TASK REQUIREMENTS:
Look through the records that follow. Copy every line containing the word "Enable".

■ ■ ■ ■ ■

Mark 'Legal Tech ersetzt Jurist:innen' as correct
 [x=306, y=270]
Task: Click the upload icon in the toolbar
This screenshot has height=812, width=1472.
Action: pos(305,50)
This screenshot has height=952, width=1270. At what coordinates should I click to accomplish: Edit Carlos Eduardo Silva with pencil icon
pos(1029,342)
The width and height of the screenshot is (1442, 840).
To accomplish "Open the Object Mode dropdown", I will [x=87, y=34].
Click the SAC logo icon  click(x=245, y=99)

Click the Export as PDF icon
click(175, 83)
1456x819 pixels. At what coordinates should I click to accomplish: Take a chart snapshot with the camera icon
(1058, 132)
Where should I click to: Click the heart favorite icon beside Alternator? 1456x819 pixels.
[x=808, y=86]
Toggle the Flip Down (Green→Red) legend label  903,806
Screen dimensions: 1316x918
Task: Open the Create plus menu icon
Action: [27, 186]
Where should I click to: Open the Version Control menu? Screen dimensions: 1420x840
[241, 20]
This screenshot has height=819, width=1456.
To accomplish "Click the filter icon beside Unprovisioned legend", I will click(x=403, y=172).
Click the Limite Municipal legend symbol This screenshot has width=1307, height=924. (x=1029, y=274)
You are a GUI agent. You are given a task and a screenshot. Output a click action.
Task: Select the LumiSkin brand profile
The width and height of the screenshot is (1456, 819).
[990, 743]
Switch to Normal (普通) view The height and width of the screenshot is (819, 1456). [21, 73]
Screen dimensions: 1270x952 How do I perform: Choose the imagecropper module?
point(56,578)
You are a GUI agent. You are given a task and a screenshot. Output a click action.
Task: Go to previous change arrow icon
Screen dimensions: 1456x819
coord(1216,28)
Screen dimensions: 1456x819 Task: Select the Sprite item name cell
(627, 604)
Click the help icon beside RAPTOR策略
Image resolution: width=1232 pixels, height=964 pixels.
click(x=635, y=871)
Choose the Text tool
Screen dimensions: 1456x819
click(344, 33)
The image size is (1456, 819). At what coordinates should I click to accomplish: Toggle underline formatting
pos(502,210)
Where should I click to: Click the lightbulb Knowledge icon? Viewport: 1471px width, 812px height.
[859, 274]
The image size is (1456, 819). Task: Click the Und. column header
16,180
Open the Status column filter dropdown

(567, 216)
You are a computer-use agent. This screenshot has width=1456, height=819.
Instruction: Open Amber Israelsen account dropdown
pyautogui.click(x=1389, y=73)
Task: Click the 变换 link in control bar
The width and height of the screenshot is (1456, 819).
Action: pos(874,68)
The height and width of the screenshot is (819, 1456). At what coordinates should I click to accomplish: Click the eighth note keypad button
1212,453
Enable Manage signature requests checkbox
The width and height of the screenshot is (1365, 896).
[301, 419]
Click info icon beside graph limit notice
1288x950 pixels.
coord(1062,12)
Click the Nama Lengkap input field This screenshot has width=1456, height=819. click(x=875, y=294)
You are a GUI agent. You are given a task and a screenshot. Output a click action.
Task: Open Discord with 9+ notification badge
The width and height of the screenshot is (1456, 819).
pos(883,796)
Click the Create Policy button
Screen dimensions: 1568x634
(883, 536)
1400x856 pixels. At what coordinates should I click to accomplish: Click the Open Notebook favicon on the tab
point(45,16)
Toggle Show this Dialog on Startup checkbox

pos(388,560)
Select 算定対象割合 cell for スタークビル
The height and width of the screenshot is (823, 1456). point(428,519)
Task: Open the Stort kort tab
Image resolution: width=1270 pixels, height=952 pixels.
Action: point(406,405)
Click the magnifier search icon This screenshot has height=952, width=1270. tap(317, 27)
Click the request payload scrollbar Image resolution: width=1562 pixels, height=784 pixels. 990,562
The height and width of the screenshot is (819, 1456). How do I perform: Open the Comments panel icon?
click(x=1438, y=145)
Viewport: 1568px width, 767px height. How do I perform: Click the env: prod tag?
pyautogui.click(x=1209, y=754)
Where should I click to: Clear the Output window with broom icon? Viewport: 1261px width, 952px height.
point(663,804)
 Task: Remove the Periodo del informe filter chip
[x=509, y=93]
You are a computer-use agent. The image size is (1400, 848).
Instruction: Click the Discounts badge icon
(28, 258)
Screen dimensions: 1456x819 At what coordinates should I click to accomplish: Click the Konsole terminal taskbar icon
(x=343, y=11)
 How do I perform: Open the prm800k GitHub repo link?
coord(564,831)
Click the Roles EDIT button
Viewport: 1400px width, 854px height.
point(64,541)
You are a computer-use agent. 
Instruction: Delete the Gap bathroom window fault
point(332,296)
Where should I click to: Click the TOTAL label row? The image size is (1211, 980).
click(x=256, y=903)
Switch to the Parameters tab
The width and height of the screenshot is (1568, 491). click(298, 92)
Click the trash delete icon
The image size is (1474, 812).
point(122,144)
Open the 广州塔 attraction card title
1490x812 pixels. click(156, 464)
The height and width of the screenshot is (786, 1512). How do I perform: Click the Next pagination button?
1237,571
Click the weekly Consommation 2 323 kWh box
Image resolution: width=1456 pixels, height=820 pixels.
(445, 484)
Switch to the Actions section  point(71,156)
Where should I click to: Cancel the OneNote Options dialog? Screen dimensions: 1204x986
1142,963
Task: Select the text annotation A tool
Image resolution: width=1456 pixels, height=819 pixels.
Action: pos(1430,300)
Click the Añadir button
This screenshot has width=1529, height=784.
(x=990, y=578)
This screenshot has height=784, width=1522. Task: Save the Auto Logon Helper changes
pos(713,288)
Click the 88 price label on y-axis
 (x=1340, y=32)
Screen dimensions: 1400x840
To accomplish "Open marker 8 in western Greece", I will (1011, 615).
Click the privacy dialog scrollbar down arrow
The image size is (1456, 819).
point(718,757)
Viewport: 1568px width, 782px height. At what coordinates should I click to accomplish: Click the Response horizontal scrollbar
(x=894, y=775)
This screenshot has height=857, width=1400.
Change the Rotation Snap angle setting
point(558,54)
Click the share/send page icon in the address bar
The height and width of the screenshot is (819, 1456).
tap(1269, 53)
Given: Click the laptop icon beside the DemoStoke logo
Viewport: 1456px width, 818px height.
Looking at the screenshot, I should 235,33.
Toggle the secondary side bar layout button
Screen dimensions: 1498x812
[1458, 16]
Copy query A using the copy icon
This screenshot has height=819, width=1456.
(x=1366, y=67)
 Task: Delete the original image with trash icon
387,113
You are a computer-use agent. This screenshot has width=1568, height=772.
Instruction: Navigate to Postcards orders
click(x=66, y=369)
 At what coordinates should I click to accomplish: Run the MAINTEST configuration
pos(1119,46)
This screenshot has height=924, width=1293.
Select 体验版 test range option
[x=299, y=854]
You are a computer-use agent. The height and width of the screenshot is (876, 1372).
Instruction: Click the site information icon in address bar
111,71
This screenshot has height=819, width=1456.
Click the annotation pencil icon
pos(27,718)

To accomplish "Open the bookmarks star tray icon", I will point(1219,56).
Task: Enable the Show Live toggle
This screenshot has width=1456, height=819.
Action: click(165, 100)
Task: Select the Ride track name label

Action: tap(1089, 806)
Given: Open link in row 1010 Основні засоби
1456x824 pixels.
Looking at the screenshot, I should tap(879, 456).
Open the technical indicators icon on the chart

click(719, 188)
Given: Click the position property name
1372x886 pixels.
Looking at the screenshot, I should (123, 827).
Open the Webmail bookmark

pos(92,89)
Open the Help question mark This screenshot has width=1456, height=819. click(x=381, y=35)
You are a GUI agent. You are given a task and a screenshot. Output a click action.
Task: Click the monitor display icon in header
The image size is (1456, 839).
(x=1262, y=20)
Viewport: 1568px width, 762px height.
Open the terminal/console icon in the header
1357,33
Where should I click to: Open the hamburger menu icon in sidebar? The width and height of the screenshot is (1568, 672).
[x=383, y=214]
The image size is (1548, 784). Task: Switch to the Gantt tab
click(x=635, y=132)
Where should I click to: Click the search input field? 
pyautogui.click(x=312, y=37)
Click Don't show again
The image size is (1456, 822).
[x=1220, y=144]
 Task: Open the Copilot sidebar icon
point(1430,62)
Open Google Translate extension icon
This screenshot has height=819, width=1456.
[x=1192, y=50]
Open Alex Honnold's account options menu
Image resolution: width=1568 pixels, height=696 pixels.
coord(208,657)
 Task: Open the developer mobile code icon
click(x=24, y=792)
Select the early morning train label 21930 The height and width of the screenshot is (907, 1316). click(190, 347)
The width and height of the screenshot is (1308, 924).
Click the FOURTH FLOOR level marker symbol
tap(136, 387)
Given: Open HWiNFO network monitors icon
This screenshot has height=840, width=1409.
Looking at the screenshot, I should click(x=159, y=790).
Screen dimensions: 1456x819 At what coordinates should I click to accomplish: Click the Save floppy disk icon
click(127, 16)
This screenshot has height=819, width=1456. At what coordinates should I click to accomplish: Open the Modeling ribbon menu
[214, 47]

■ ■ ■ ■ ■

RESULT FOR THIS TASK:
Enable Manage signature requests checkbox
Task: Enable the Show Live toggle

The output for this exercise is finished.